GIVEN TASK 1 → List every line of the records that contains the word "high".

A. The Town water tank site does not abut a public right -of --way. The Town hereby grants
Telos a license to use the Town's 20' access easements on the northern boundary of the water tank site (the
"Easements"), subject to the terms and conditions of that certain Easement by and between the Town and
Public Service Company of Colorado dated December 5, 2005 and Subdivision Exemption SE-1080 recorded
in the records of the Weld County Clerk and Recorder at Reception No. 347534 on May 11, 2007 (copies of
which have been provided to Telos). Should the grantors of such Easements or their successors or assigns
object to Telos's use of the Easements, Telos shall be solely responsible for obtaining any access easements
or similar permissions needed for it to access the site from the public right -of --way.
B. Within the water tank site parcel, access to and from the Premises shall be solely along
routes designated by the Town. Telos may make use of a gate key provided by the Town for after-hours
access; provided, however, that such key shall be used only by persons designated in advance to the
Town. The Town may require that Telos be accompanied by the Town's personnel during any access to
the Premises. Telos shall make every effort to coordinate with the Public Works Director in advance of
all access to and activities upon the Premises. Telos shall maintain at the Premises and make available to
the Town a log of all visits to the Premises, including the date of the visit and the name of Telos's
employee, agent or contractor visiting the Premises.
C. The Town shall have the right to enter into the Premises at any time during the term of
this Agreement for any purpose or activity of the Town. If any such entry or activity requires disturbance
of the antennae, the Town shall not be required to repair or replace any such disturbance. Except in the
cases of emergency, the Town shall provide Telos forty-eight hours advance notice of any activity by the
Town that will cause a disturbance to the Facilities. The Town shall have the right to place improvements
on the Premises.
8. No Acquired Interest; Easements and Other Interests.
A. Telos agrees it does not have or claim, and shall not at any time in the fixture have or
claim, any ownership interest or estate in the Premises, or any other interest in real property included in
the Premises, by virtue of this Agreement or any occupancy or use of the Premises.

GIVEN TASK 2 → In the agreement excerpt about the water tank site, how much advance notice must the Town give Telos of an activity that will disturb the Facilities, outside of emergencies?

DATA FOR THE TASK →
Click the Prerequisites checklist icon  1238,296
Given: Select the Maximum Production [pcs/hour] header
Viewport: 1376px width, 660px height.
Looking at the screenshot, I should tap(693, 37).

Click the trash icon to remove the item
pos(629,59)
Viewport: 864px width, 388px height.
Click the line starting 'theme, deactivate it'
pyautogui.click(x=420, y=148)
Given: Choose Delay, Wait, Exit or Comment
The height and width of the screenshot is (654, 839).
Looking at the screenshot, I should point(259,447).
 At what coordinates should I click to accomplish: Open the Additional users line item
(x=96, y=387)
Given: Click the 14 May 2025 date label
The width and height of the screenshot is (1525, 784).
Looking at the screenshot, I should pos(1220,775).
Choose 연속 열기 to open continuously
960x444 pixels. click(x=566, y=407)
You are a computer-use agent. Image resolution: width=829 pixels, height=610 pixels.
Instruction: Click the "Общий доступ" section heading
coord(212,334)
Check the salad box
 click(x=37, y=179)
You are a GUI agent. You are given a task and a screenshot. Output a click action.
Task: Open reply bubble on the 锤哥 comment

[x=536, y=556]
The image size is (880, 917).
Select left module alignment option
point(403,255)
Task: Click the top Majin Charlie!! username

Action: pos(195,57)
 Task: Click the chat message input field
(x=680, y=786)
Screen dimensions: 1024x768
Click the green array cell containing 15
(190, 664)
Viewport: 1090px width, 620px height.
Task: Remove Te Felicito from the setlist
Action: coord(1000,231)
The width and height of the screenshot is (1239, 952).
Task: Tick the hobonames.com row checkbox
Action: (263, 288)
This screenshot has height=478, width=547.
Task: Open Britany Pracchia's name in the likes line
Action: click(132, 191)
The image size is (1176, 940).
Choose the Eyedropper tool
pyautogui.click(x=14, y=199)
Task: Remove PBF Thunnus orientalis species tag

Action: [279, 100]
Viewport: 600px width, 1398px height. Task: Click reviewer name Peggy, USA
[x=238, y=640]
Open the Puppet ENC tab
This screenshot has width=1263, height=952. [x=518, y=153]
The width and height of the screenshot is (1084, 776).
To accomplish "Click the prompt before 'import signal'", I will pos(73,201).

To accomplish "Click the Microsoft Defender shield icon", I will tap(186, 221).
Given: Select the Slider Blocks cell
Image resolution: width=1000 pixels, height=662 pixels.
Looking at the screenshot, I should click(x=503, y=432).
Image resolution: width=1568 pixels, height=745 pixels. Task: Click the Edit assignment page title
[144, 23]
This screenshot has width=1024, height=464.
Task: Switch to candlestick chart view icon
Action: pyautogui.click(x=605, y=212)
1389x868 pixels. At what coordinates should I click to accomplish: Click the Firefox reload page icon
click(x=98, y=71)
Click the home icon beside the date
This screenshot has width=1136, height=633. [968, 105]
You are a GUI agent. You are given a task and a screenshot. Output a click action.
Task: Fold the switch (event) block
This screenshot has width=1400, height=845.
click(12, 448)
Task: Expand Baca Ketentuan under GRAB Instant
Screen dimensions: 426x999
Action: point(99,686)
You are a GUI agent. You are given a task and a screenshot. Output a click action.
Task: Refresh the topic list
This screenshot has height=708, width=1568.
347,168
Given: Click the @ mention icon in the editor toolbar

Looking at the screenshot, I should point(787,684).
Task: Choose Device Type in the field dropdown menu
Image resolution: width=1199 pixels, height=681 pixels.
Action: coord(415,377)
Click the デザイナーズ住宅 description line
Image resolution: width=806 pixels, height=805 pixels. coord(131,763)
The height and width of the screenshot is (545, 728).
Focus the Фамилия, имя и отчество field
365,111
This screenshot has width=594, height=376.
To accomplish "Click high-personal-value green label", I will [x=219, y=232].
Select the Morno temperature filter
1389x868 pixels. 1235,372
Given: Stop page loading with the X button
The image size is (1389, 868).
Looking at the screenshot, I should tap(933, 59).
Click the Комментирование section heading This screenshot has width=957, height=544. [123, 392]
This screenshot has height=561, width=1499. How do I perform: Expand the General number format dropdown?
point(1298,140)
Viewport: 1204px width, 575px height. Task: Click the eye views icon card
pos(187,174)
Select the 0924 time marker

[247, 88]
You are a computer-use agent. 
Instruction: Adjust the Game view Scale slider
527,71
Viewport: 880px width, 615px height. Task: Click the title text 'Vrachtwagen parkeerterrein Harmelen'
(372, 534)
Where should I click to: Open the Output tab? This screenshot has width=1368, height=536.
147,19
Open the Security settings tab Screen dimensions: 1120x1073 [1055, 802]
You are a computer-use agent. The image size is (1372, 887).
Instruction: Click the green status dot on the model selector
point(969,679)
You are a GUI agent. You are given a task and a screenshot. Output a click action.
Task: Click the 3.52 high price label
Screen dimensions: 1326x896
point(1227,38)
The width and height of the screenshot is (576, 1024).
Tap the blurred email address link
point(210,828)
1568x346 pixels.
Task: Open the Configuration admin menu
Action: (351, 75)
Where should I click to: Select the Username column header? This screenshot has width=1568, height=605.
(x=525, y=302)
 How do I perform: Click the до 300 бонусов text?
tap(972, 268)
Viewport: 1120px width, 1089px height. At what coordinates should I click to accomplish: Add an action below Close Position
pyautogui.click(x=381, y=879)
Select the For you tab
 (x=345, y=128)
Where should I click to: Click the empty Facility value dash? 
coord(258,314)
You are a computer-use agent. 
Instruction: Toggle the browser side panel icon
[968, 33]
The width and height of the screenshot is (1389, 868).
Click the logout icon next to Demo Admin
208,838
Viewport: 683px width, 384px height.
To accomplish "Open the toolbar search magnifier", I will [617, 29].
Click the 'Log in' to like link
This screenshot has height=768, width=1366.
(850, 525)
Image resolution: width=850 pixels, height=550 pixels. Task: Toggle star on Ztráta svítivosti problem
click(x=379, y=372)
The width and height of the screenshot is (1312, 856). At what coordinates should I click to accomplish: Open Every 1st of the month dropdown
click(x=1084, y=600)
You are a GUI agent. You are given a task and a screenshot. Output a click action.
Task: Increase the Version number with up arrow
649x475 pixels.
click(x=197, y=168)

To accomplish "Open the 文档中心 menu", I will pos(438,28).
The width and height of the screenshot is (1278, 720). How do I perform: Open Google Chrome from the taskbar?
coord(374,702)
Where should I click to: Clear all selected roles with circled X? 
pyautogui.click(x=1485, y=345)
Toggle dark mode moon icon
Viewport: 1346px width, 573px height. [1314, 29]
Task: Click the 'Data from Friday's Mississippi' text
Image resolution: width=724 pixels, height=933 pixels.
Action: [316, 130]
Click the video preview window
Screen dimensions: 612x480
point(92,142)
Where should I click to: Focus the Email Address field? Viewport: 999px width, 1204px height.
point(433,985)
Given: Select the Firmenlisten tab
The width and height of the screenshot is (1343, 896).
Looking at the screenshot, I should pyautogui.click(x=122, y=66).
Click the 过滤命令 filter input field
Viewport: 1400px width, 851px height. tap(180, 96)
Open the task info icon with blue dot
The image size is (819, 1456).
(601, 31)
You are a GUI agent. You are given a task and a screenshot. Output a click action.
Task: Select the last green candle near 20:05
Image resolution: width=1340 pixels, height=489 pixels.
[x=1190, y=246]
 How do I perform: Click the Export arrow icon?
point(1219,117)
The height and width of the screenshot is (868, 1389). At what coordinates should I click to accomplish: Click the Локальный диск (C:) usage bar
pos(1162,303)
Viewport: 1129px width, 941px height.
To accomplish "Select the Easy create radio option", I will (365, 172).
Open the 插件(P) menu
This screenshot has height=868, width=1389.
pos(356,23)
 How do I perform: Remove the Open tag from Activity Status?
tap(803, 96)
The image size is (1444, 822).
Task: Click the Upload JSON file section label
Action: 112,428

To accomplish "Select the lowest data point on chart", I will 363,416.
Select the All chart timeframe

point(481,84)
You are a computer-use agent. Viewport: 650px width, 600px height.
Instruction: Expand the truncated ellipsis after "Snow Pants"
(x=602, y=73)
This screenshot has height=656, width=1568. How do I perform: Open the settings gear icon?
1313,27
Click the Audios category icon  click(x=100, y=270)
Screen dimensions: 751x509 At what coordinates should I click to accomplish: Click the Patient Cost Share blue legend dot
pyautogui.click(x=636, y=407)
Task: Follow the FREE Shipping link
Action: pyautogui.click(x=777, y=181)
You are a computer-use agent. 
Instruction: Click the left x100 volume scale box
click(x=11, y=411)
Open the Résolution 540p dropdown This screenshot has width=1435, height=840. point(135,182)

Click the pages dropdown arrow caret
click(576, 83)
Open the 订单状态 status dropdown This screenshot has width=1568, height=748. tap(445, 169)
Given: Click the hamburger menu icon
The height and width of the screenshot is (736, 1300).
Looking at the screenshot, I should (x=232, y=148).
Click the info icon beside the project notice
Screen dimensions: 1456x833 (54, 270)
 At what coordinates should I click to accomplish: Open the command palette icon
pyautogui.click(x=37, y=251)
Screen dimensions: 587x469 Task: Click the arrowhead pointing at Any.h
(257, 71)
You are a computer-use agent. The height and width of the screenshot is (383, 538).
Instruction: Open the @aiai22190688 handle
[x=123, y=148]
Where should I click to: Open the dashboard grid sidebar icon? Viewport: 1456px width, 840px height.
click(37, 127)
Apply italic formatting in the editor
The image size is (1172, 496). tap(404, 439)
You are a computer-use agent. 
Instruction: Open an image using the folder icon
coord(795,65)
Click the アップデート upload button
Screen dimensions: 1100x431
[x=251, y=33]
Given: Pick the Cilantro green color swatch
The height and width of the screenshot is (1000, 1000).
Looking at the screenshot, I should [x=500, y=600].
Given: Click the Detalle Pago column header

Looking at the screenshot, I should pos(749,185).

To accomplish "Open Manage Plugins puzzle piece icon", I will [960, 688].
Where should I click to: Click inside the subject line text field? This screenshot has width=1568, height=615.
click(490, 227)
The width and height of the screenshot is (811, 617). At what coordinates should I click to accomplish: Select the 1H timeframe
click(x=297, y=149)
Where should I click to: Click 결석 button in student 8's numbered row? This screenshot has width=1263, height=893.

EXERCISE ANSWER 1 →
To accomplish "Click high-personal-value green label", I will [x=219, y=232].
Task: Click the 3.52 high price label

EXERCISE ANSWER 2 → Forty-eight hours.